## THE EXERCISE
Rewrite the records from the line containing "Oral Language (111, 630)" through the end, changing "2026" to "2027" and leaving everything else the same.

Some records
******************************
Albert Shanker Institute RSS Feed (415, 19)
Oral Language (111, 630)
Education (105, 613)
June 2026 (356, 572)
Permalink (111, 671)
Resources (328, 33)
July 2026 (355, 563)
******************************
## FINISHED EXERCISE
Oral Language (111, 630)
Education (105, 613)
June 2027 (356, 572)
Permalink (111, 671)
Resources (328, 33)
July 2027 (355, 563)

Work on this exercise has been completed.